Otras, por el contrario, eran más expertas y tenían un pasado sexual promiscuo y reciente. Con alguna de ellas, buscando el contraste, desplegaba mi versión más dulce. Quería que recuperara, durante unos instantes, la inocencia de la niñez. La sentaba entonces en mis piernas, acunándola, con su cabeza en mi hombro y besaba delicadamente su frente, sus párpados y sus mejillas hasta conseguir que aflorara su lado más tierno. Acompañaba siempre mis caricias con susurros envolventes: “mi niña”, “mi amor”,… hasta que su pecho me brindaba un profundo suspiro. Luego, mis labios buscaban los suyos; mi lengua, su lengua; mis manos, sus pechos. La desnudaba muy lentamente y la penetraba poco a poco, sin dejar de besarla. Nuestros movimientos se aceleraban, se volvían gradualmente más violentos, hasta que nos corríamos gimiendo al unísono. Entonces, tumbado en la cama boca arriba, la colocaba sobre mí, abrazándola, besando su frente, acariciando sus cabellos y recibiendo sus besos en mi cuello. Así podíamos pasar largos ratos entre mimos y ronroneos.

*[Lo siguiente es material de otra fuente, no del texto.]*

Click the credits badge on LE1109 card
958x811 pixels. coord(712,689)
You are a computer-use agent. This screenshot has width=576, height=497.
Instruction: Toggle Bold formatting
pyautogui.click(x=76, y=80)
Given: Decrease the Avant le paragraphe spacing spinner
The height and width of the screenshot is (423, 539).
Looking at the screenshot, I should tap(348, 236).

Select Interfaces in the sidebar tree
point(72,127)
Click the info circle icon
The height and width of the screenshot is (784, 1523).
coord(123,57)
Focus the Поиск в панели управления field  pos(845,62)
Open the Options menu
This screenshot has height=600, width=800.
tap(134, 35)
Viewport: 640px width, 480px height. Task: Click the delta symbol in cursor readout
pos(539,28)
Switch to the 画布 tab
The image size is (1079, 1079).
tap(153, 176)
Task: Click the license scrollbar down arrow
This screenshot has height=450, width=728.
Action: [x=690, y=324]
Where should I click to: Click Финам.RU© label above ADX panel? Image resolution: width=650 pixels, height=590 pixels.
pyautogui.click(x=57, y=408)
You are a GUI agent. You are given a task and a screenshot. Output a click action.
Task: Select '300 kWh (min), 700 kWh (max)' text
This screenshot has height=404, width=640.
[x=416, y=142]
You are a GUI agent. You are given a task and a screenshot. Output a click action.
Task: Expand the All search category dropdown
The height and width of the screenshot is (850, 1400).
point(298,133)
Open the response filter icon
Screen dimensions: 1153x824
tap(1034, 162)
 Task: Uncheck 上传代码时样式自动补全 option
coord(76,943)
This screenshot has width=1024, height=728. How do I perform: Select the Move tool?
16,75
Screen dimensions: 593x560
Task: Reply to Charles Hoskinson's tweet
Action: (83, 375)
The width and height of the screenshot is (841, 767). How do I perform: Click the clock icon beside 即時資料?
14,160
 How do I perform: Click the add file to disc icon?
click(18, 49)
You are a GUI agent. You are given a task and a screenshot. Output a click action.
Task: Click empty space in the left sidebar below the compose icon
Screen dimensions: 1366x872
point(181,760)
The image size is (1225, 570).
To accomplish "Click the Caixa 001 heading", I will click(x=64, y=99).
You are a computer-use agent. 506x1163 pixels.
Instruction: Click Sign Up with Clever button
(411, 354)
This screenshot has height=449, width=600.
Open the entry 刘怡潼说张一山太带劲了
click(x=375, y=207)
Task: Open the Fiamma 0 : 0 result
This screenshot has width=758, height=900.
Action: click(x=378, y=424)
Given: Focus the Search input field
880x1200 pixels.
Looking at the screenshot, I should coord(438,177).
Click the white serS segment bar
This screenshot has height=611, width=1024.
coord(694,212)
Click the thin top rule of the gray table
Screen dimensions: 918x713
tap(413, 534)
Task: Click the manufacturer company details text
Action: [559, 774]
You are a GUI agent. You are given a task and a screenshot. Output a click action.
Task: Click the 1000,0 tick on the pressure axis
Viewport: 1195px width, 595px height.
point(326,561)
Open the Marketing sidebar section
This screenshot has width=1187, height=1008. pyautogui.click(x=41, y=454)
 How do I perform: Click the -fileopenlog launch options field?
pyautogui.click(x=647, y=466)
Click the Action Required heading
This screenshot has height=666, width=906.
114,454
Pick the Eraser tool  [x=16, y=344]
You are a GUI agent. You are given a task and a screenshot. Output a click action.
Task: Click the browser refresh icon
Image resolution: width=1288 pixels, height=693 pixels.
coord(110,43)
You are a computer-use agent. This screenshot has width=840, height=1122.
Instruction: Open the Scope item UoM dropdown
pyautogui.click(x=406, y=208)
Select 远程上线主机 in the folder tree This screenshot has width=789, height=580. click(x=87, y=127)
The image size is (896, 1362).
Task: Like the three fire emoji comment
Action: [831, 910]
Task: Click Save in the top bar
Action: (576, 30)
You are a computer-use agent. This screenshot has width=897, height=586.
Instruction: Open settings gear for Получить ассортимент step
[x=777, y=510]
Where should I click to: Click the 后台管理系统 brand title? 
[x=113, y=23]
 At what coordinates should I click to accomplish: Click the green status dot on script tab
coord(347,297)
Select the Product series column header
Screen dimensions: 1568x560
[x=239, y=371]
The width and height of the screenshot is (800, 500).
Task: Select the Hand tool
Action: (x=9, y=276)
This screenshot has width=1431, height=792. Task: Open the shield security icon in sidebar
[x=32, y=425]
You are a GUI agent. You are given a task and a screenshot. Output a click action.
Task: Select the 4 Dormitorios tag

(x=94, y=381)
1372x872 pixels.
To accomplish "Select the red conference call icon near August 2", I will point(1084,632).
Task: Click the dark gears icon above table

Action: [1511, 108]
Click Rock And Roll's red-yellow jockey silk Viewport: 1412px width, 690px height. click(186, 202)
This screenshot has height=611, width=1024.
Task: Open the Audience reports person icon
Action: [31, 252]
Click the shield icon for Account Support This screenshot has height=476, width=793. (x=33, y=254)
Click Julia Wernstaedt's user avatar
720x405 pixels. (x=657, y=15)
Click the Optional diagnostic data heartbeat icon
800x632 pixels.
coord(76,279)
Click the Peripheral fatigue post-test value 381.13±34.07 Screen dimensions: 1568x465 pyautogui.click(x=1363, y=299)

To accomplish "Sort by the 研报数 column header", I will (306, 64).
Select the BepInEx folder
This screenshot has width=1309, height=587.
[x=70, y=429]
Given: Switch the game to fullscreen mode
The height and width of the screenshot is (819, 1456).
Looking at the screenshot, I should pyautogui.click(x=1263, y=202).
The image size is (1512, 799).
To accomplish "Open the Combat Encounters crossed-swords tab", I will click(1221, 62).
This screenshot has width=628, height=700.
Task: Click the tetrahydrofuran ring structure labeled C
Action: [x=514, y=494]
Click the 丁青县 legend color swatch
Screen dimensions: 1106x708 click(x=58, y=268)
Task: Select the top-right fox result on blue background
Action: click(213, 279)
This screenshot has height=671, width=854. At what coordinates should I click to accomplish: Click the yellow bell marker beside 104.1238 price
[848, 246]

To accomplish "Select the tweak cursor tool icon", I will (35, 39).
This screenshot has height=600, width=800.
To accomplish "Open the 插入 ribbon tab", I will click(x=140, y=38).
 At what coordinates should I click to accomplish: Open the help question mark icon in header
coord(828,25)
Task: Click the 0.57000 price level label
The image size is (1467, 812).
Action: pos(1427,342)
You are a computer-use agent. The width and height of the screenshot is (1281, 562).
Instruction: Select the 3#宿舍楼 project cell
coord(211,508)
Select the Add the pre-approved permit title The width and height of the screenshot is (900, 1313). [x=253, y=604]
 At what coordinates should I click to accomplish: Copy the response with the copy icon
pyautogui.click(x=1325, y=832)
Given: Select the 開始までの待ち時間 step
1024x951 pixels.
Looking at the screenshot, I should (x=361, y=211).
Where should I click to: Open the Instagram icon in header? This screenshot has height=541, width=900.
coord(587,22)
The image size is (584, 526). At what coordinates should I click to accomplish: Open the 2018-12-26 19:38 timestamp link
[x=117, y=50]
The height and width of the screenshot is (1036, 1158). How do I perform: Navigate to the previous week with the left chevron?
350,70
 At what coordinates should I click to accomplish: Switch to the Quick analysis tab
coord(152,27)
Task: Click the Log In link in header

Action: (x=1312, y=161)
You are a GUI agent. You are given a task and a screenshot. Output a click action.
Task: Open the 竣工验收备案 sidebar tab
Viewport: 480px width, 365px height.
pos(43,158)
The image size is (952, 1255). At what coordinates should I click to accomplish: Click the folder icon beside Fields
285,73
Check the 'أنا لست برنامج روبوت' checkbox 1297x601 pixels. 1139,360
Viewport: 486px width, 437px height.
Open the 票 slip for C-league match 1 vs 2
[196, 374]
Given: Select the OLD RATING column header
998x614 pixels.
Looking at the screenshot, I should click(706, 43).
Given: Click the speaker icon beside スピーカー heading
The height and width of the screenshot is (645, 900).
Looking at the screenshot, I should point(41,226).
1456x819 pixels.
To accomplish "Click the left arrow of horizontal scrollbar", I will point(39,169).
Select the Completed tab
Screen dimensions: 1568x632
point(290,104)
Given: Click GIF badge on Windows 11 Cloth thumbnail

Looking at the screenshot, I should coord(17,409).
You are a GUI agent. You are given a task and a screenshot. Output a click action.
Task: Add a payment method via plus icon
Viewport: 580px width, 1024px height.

Todo parecía perfecto y así fue realmente durante varios años. La cantera de maduras faltas de afecto y en busca de compañero estable parecía infinita. Solamente debía superar, cada dos o tres meses, el mal trago de cortar la relación. Esa insistencia, común a todas ellas, en querer incorporarme vertiginosamente a su familia o a su círculo de amistades, provocaba mi pánico y me impulsaba a la huída. Ese momento nunca era fácil, ya que cada ruptura me provocaba una pequeña herida, pero –quiero ser sincero– era sólo eso, un momento. Rápidamente, la herida quedaba suturada por una nueva relación.
Pero, si todo era perfecto, ¿qué me condujo a esa página de sexo de pago? ¿Por qué accedí a ese mundo, hasta entonces desconocido para mí?
¿Continuará?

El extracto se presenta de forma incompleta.